**EXERCISE OBJECTIVE:**
Leave the images out. Give every line below again, precisely.

**Stored items:**

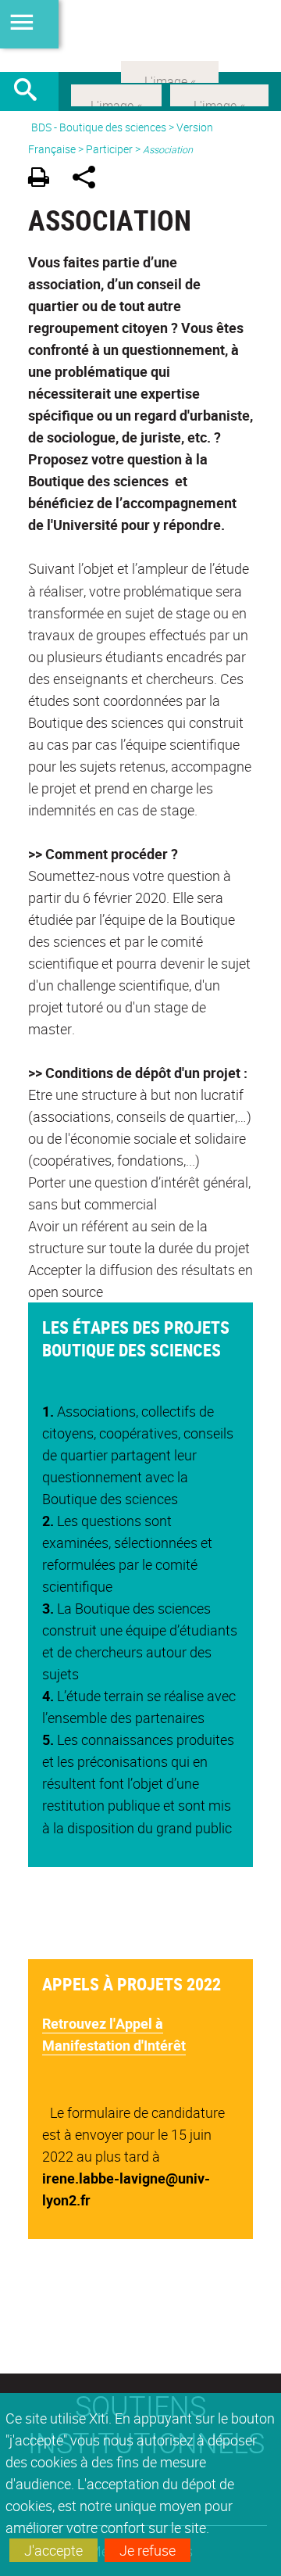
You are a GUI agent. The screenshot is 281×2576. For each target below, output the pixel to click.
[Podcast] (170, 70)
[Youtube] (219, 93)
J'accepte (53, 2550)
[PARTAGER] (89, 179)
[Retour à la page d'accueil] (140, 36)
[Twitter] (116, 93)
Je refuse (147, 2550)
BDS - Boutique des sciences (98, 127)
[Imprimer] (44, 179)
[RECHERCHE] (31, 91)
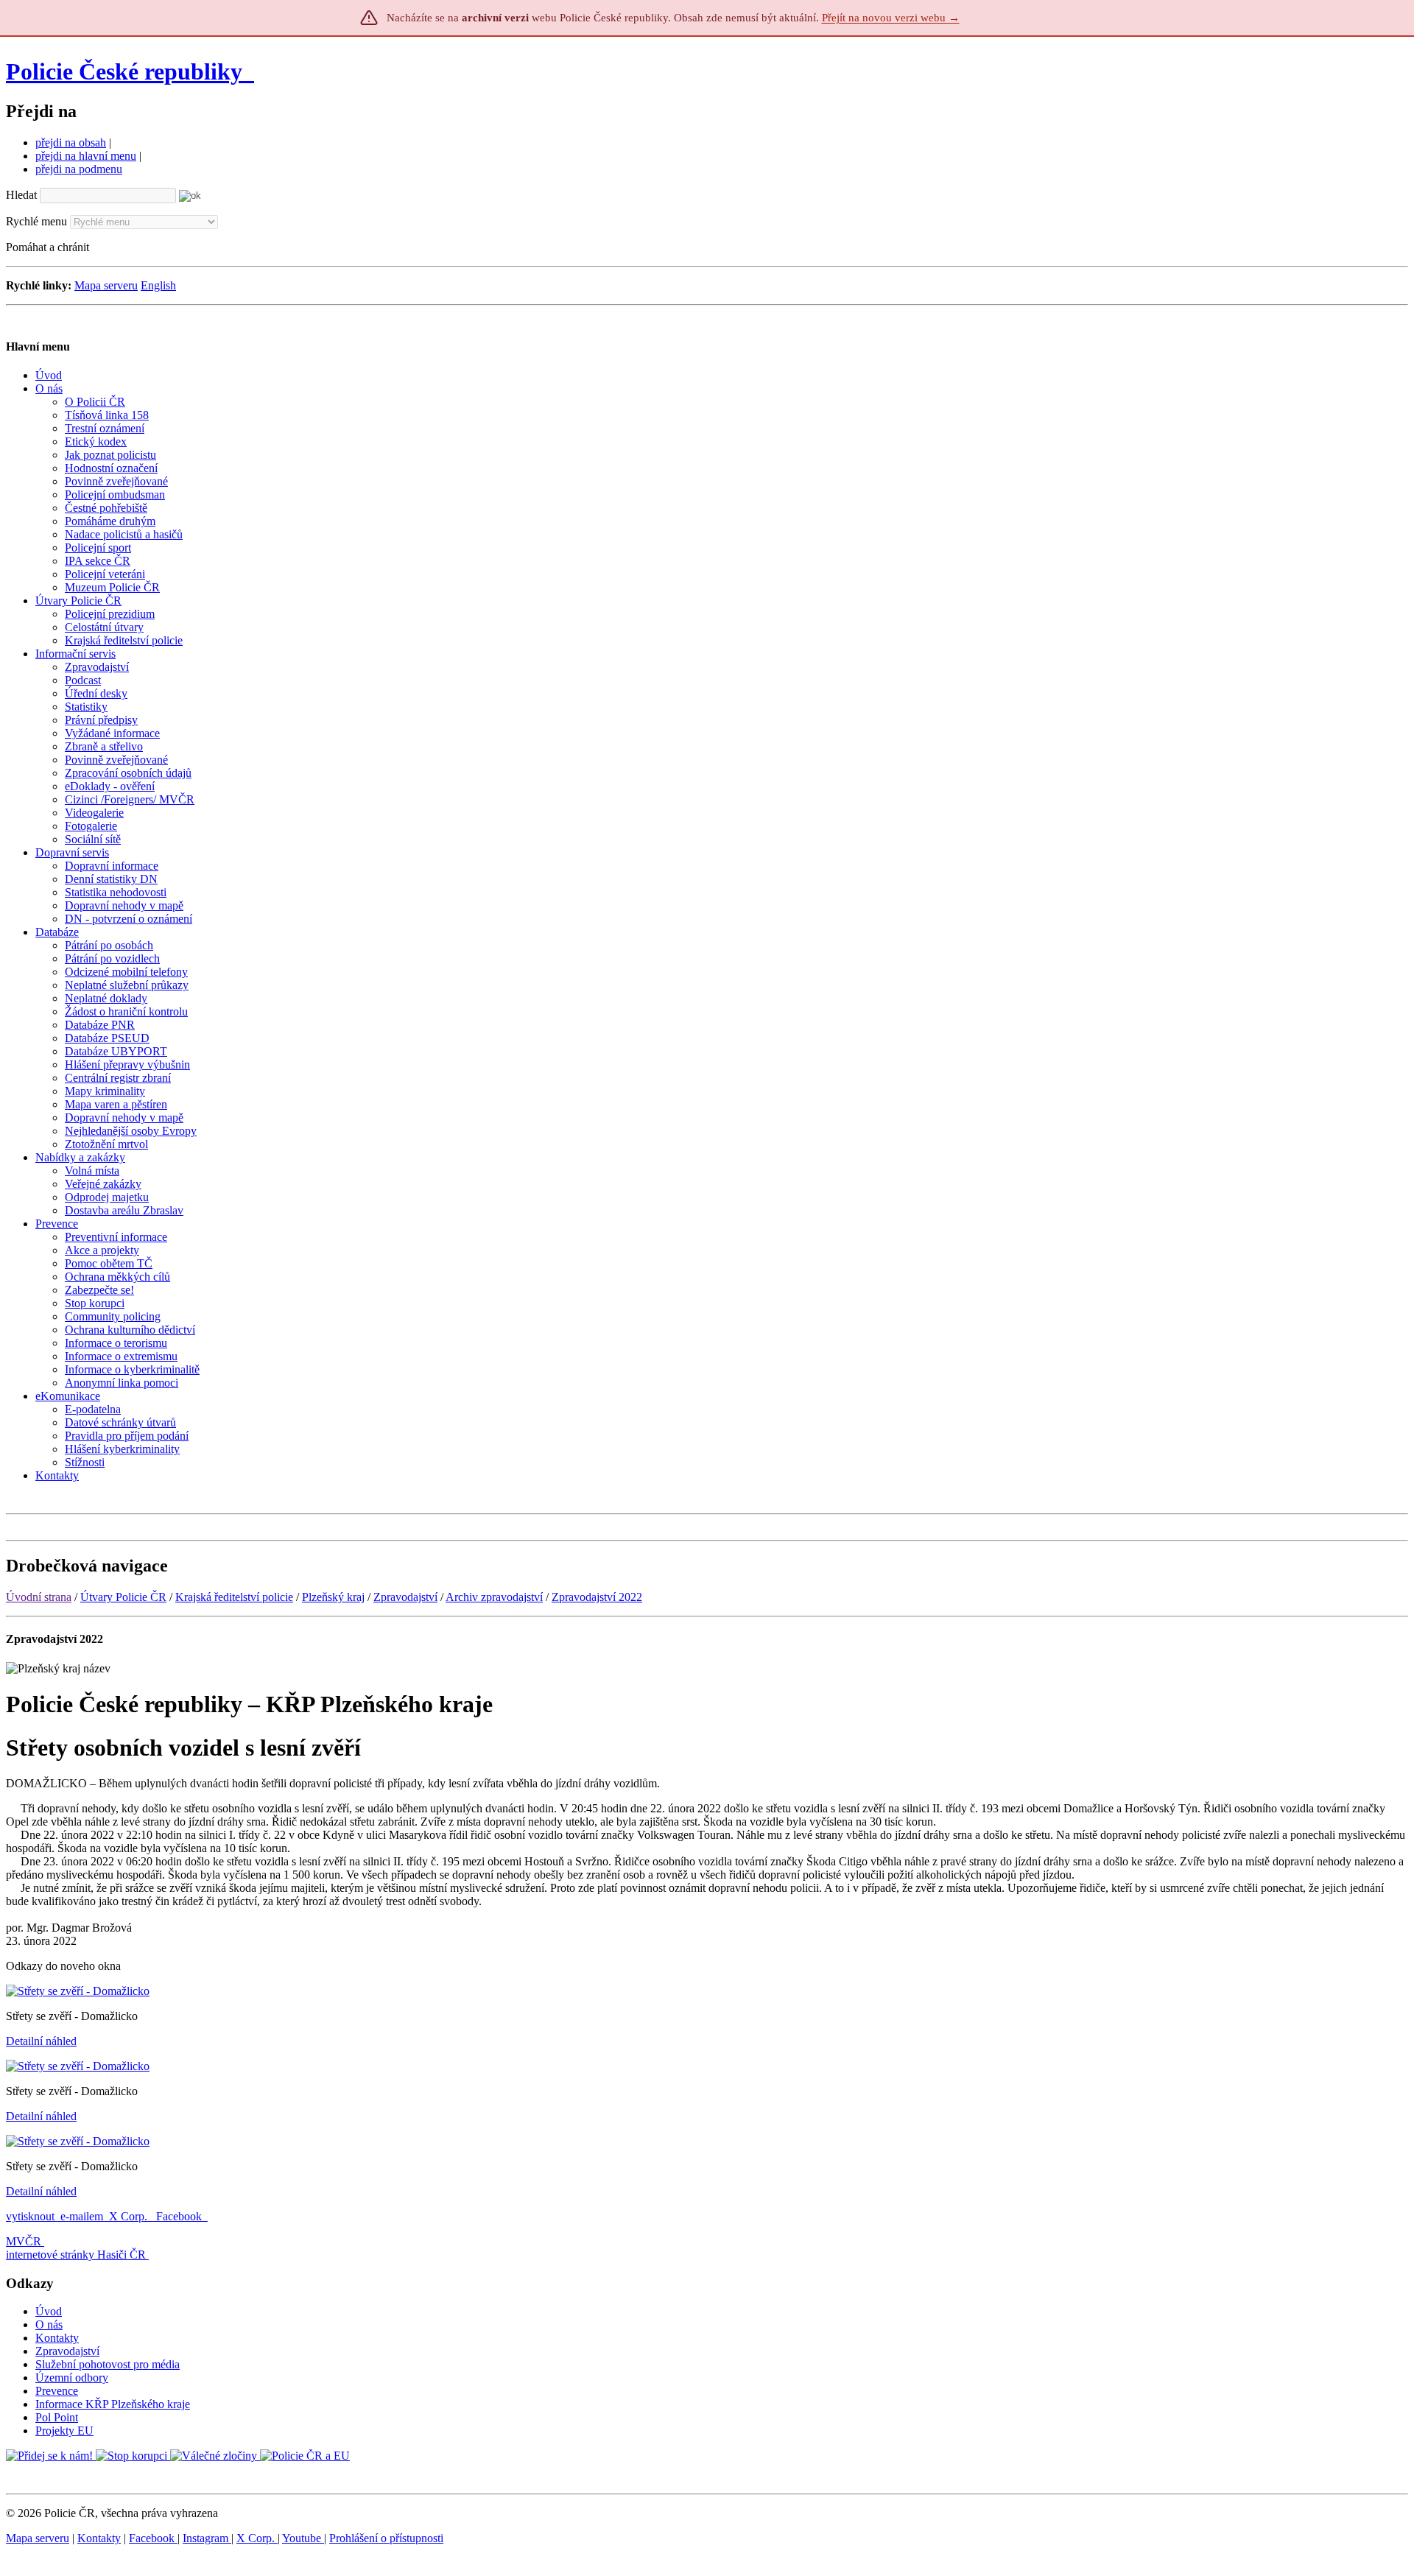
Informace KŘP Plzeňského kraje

**OUTPUT OF THE EXERCISE:**
You are a GUI agent. The screenshot is 281×2576. For each target below, output the pixel to click.
[Podcast] (170, 70)
[Youtube] (219, 93)
J'accepte (53, 2550)
[PARTAGER] (89, 179)
[Retour à la page d'accueil] (140, 36)
[Twitter] (116, 93)
Je refuse (147, 2550)
BDS - Boutique des sciences (98, 127)
[Imprimer] (44, 179)
[RECHERCHE] (31, 91)
Informace KŘP Plzeňského kraje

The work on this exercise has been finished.